See the problem is this: Your 90s wasn’t my 90s

You were off listening to mostly American crap either on the American or Australian charts while I was obsessing over the fabulous pop music flooding the UK charts.

Each week I’d listen to ‘UK Chart Attack’ on Sydney radio and buy the latest air-freighted copy of ‘Smash Hits’ from HMV in Pitt Street Mall. Then I’d make a list of what I wanted and I’d call HMV’s London mail order service and place my order. At one stage they even had my credit card number pinned to the wall because I used to ring them so much.
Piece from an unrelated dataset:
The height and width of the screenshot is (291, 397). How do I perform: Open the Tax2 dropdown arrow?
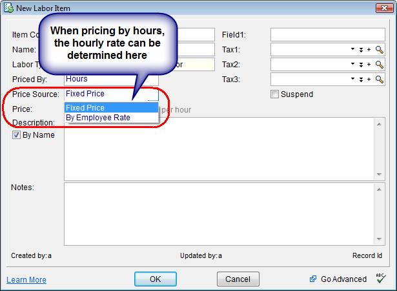pyautogui.click(x=352, y=65)
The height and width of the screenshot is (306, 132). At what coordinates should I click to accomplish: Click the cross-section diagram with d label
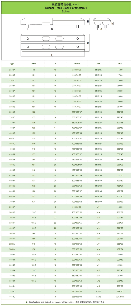pos(102,23)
I bought gazillions of CD singles. Part Ones and Part Twos and the odd album. Take That, Let Loose, Bad Boys Inc, PJ & Duncan…just a few of my pop obsessions back then. The UK still had POP music. And it sold by the bucketload. And there was a whole infrastructure surrounding it – magazines, roadshows, TV shows, instore appearances and more. Pop was huge, it was fun and it made lots of money for the record companies and artists.

And while you were listening to Nirvana, I was IN nirvana with my UK pop music obsession. I barely took notice of what was happening on the Australian music scene. Occasionally the two would marry up – as in the case of the Spice Girls. But mostly the Australian charts were more a reflection of the American charts. What was American was cool. But not to me.
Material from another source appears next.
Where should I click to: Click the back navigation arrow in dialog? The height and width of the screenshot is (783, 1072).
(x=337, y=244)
I lived and still live for POP music.

I had my nineties and you had yours. And I’m sure that rarely did the twain ever meet.



  1. In the midst of all of pop, dance etc that I like, I also really like Nirvana. I love the sing-a-long quality of Teen Spirit (later made into a great dance track by Abigail), and the melodies of songs like Come As You Are. I agree with you Grant that it’s a little hard to characterise the 90s in the same way as the 70s are characterised/stereotyped as ABBA/Disco and the 80s as big hair and overblown pop-rock. M-People and D-ream sum up the 90s for me, though.

  2. It’s sometimes difficult to get a handle on the 90s unlike previous decades. They are often characterised by artists like Norvana which just wasn’t my cup of tea at all.

    As the Judge points out, there was some great pop music in the 90s. Apart from the ones mentioned, you had the M People, D:Ream, Haddaway, Gabrielle and Sybil to mention a few. Even Lulu produced some her finest material in the 90s.